**Problem requirements**
In this exercise, return only the lines that run from the line with "You are a GUI" to the end of the entries below, both included. Pictures are not copied.

Stored items:
╔══

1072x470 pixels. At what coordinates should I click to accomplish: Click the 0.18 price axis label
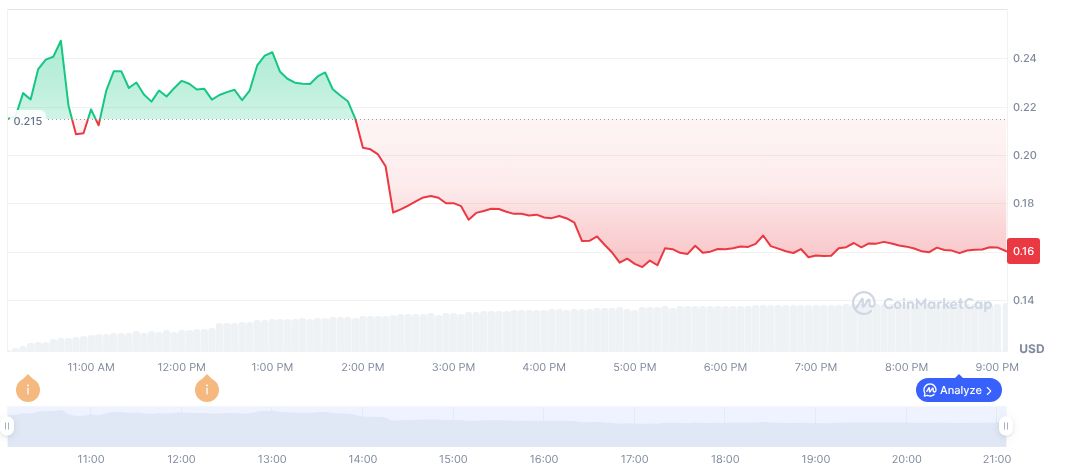pyautogui.click(x=1023, y=204)
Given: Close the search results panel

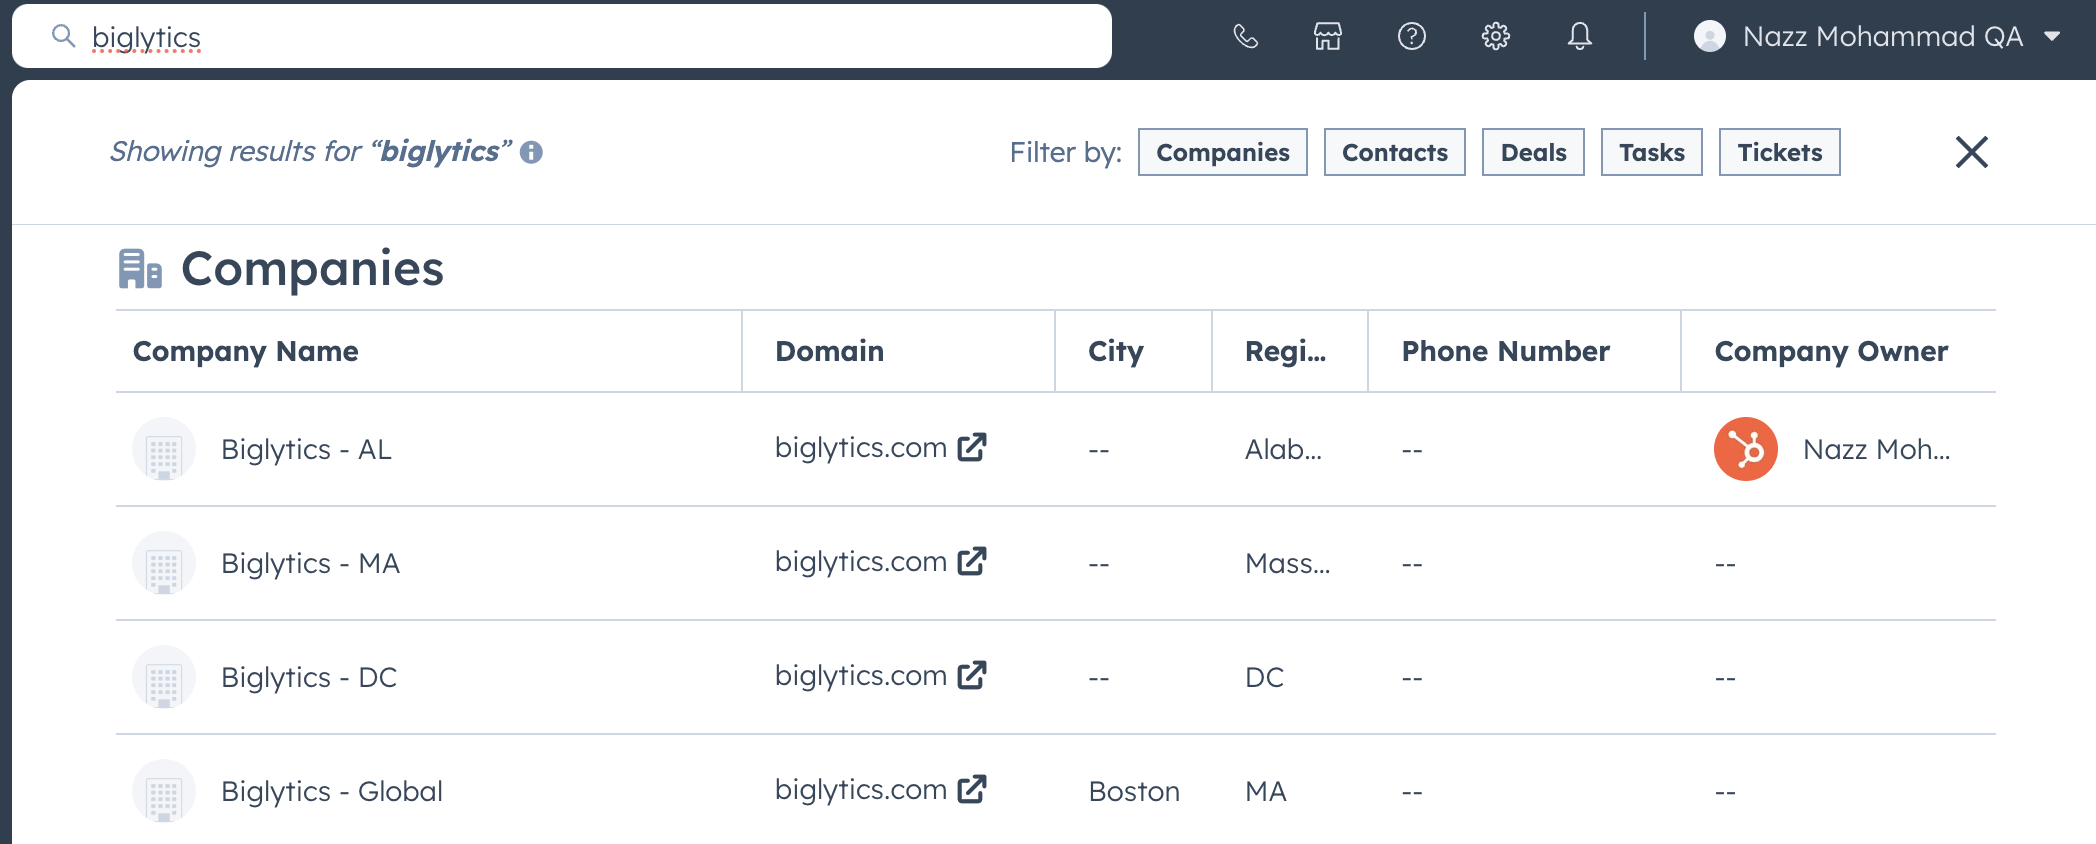Looking at the screenshot, I should point(1971,152).
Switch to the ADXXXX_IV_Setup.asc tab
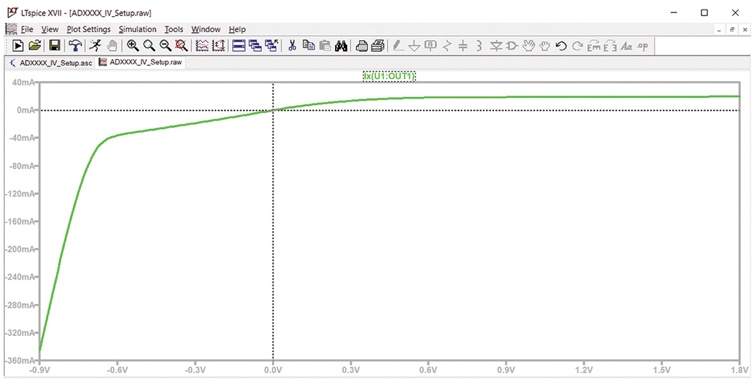Screen dimensions: 755x382 (x=51, y=63)
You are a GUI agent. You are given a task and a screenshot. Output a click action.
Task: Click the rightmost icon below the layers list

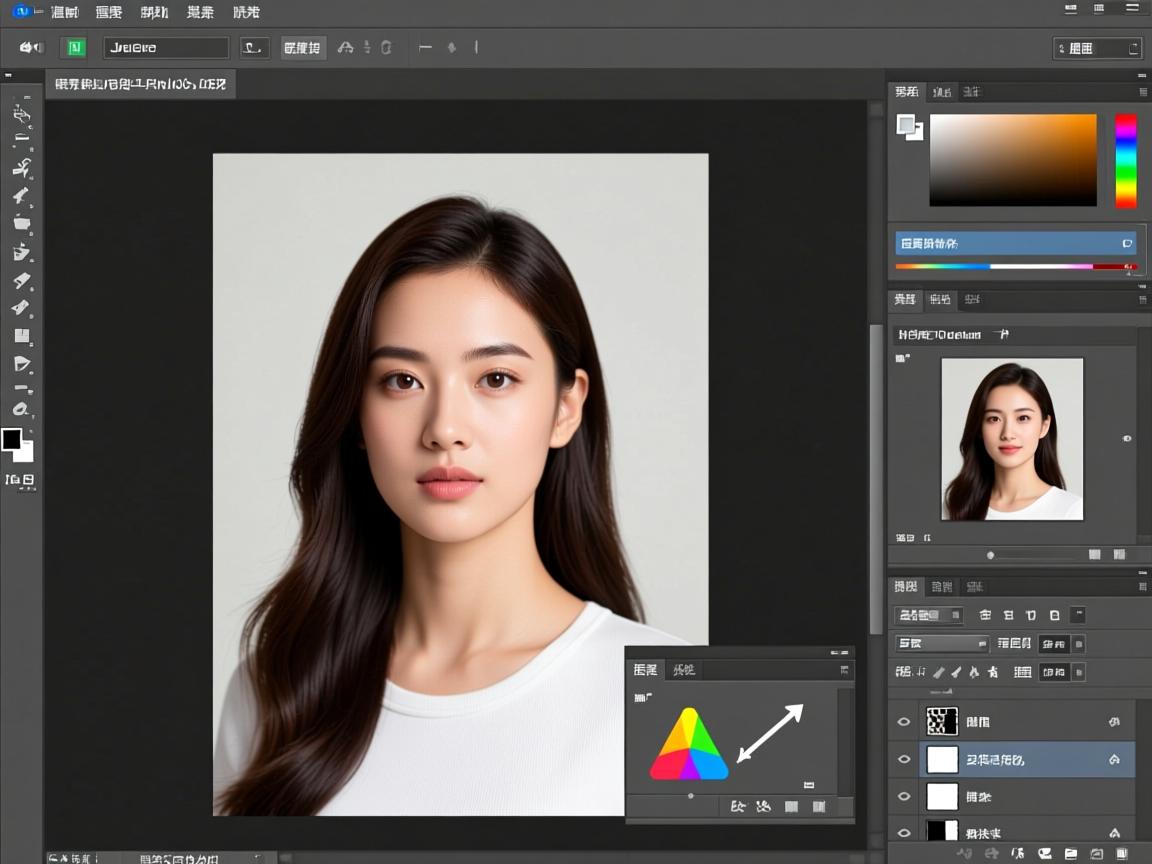click(x=1123, y=853)
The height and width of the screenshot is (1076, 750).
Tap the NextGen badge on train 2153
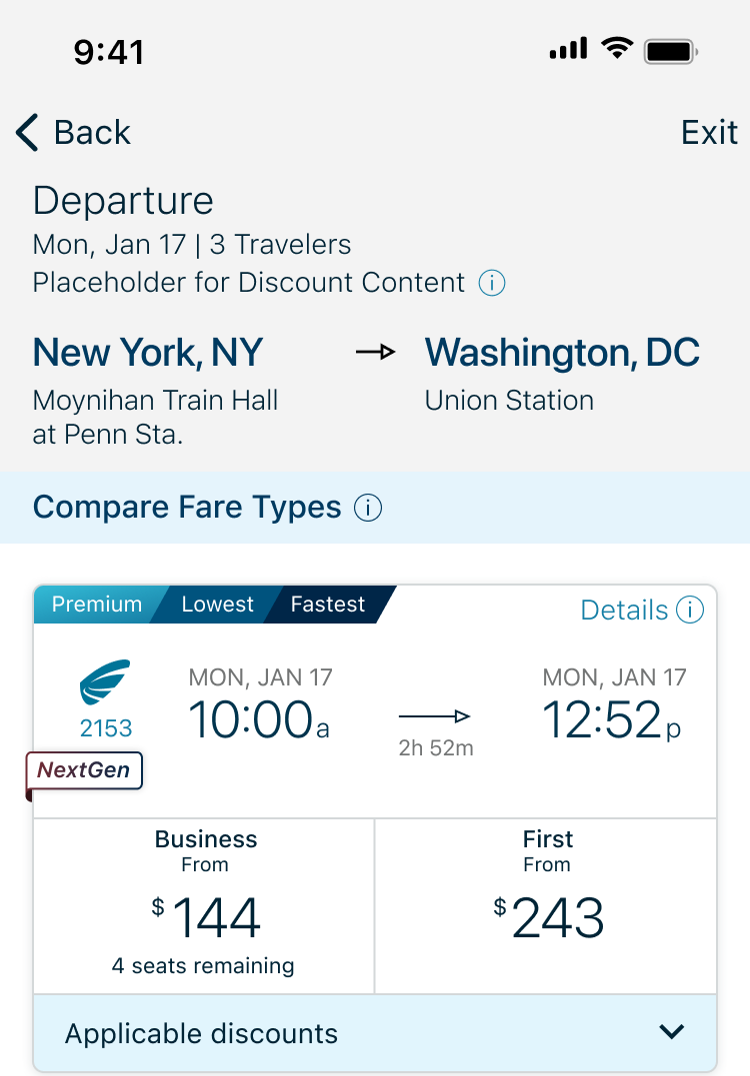click(x=84, y=771)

╚══

**Response area**
You are a GUI agent. You are given a task and a screenshot. Output a click action.
Task: Click the rightmost icon below the layers list

click(x=1123, y=853)
The height and width of the screenshot is (1076, 750).
Tap the NextGen badge on train 2153
click(x=84, y=771)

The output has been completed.